About this time Einstein discovered another universal formula. But unlike e=mc2, he wasn’t the first to discover it; rather, millions of people had discovered this universal formula before he did.

For at this same time in his life, Einstein became fascinated with the the formula for consecrating the Eucharist — those words of Jesus at the Last Supper “This is my Body . . . this is my Blood.” He became intrigued by the Catholic doctrine of Transubstantiation — how the substance of bread could change into the living, risen Body of Christ, while still having the “accidents” or appearance of ordinary bread, and how liquid wine could change in the same manner into the substance of the Blood of the risen Christ while retaining all the qualities of ordinary wine.

Unfortunately, a friend of his gave him some German theology books to read that weren’t very orthodox. Had he been given St. Thomas Aquinas’ writings on the Eucharist, perhaps Einstein would have converted to Catholicism.

Today we celebrate the Solemnity of Corpus Christi. And those words of Christ “this is my Body . . . this is my Blood” truly are a universal formula, for every person of every age, of every time and place, until the end of time.

Newton taught us F=MA. And with that formula we put a man on the moon. Einstein said E=mc2, and using that formula, scientists made an atom bomb.

But Jesus said “This is my Body . . . this is my Blood” and when a Catholic priest uses that formula over bread and wine at Mass, man is brought not to the moon but to the heights of Heaven.

And the Eucharist is more powerful than an atom bomb. For the Eucharist powerfully unites, it never divides. The Eucharist powerfully builds up, it never destroys.
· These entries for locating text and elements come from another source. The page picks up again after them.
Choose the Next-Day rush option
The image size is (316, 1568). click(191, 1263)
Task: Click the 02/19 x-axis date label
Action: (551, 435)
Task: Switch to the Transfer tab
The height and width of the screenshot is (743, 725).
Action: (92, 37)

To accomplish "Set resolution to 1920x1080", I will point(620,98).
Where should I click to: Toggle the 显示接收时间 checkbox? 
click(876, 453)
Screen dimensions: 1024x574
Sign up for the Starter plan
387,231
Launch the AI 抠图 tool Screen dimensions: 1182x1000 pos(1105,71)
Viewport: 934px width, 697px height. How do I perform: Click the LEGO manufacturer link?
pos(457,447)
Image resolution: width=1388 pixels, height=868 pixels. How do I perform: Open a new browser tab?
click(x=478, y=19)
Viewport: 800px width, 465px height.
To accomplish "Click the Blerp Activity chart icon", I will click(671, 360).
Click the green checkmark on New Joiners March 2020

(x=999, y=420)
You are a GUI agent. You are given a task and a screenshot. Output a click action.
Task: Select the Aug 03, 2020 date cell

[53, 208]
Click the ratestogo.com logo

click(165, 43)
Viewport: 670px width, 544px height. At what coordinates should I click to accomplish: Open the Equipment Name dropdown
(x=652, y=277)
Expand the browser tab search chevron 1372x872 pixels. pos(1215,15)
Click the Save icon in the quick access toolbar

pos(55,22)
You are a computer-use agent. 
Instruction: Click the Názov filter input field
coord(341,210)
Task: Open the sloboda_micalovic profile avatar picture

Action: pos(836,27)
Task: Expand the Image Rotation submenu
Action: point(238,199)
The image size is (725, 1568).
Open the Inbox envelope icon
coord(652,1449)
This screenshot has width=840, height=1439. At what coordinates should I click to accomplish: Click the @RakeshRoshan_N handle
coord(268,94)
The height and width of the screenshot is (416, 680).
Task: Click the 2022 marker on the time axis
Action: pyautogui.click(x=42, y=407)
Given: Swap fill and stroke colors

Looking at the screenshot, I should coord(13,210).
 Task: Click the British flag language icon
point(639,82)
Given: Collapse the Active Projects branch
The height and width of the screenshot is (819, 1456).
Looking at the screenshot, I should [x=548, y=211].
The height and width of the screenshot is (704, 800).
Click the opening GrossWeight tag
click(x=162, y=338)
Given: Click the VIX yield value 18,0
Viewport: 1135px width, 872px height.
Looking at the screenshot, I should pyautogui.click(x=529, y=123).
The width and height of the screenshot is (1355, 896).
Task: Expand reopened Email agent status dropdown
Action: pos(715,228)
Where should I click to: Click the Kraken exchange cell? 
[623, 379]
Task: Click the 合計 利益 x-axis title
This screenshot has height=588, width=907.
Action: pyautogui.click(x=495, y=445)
On this Most Solemn Feast of Corpus Christi, in this the Year of the Eucharist which our late great Holy Father John Paul II has decreed, may we Catholics rediscover the power behind that universal formula. And may even non-Catholics, non-Christians, agnostics, and atheists discover for themselves the power that lies behind those words of Christ: “This is my Body, given for you . . . This is my Blood, shed for you.”